Non-farm payroll fell 593,000, but significantly less than the figure of nearly 700,000 in the previous month and also below a higher forecast.

This doesn’t mean the economy is not creating any new jobs. The reported figure is net of gains and losses in various sectors. But the fact remains that losses exceed gains.

Meanwhile, the results of the bank stress tests were announced. Identified banks will need about $75 billion in additional capital in worst case scenarios for the economy and house prices. The requirement was less than expected and the stock market greeted the findings with enthusiasm.

The US Fed Chairman, Mr Ben Bernanke’s take on the economy is sobering. He foresees an upturn in late 2009 but no early or easy return to high growth. More depressingly, Mr Bernanke thinks the job market will remain tepid for some time. That is a negative for consumer spending, which accounts for two-thirds of GDP. Business spending too is likely to be tempered because of the shroud of uncertainty still surrounding the housing sector, financial institutions, markets and growth prospects.

The jump in stock prices is having its fallout in commodity prices, with oil especially pushing to close to $60 a barrel, disregarding the weak economic data.
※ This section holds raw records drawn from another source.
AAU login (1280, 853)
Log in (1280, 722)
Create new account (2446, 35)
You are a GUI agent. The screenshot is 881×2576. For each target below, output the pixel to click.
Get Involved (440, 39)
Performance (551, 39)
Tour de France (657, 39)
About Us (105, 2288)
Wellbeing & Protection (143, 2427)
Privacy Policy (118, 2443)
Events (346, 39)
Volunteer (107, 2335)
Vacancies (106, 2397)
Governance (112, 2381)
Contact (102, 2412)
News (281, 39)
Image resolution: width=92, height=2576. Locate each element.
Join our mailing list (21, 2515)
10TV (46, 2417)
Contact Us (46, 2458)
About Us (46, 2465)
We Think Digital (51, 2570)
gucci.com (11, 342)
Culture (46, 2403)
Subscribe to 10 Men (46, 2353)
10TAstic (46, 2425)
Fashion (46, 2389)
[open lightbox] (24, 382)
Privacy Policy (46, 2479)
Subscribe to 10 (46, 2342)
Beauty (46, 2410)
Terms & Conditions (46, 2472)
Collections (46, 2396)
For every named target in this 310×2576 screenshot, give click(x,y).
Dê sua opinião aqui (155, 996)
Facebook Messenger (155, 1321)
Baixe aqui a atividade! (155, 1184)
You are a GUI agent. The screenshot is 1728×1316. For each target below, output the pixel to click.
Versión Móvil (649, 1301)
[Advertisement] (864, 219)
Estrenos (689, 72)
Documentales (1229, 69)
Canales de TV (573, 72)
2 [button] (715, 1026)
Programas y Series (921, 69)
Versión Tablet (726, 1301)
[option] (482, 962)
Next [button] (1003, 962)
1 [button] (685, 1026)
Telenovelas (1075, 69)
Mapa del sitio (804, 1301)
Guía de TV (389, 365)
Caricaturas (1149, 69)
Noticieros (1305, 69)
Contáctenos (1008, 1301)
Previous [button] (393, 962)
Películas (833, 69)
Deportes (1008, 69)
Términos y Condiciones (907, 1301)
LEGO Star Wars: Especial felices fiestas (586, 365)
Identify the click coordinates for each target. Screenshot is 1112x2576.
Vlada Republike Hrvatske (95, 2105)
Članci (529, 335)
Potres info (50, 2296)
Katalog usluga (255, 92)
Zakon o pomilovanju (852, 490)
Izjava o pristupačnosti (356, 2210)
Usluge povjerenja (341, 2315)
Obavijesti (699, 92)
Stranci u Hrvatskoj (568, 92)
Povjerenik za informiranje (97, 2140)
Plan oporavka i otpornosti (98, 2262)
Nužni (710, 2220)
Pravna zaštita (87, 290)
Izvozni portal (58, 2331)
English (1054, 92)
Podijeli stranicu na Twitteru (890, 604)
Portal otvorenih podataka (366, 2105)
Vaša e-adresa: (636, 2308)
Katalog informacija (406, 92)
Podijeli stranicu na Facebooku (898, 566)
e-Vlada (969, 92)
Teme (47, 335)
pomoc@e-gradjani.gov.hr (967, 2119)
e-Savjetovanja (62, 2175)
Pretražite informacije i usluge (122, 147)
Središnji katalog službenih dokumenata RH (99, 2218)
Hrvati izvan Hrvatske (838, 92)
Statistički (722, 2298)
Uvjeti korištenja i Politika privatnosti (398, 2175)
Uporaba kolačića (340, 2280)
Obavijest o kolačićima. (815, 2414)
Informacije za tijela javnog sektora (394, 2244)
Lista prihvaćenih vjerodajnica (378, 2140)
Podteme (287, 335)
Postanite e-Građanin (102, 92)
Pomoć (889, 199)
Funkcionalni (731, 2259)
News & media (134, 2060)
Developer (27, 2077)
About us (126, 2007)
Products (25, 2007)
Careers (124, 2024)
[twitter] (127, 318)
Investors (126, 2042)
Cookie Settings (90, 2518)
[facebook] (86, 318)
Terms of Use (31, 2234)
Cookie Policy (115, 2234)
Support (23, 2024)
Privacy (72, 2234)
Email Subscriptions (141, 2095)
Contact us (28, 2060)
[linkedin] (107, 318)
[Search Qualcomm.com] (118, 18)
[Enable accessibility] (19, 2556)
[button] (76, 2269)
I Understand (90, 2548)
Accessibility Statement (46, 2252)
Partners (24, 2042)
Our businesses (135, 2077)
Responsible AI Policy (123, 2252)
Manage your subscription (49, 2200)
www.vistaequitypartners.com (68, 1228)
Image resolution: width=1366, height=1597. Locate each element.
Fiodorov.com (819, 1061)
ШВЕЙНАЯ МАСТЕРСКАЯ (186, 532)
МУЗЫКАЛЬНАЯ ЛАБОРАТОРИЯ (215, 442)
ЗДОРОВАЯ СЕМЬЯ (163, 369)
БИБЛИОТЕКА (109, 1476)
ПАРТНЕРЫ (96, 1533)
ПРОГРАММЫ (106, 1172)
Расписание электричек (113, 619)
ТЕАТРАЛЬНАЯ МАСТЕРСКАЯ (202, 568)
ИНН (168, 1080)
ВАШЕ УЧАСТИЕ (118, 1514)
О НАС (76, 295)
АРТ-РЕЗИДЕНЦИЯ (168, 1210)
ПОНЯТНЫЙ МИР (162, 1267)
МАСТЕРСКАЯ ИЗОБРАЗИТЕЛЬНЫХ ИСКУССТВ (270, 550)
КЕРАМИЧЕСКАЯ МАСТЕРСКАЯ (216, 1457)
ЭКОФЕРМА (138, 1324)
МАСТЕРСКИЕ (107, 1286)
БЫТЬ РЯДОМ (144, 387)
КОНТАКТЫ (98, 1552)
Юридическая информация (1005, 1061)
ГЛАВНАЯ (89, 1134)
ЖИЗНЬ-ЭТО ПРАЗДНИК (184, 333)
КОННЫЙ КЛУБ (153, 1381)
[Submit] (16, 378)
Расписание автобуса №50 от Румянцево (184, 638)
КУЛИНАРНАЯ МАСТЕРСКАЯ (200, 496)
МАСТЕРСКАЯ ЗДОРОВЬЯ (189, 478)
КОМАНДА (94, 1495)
This is the problem when expectations drive markets, dampening growth and inhibiting necessary anti-cyclical monetary and fiscal policies. Contrary to academic assumptions (and popular perception), the market often sends wrong (sometimes terribly — witness the environmental and ecological damage caused by the uncontrolled consumption of natural resources) signals.

Apart from government and central bank stimuluses, the best hope remains the stabilisation and recovery of asset prices. With bank balance sheets already considerably marked down and the Obama administration underwriting further losses through its ‘toxic’ asset programme, there could be attractive value for private investors in the fire sale prices now prevailing.

Unfortunate but true. The gung ho global growth of recent years arose primarily from an asset price boom. While the US government does have its own stimulus package, it cannot but also rely on financial market players to do their bit and accelerate the revival process.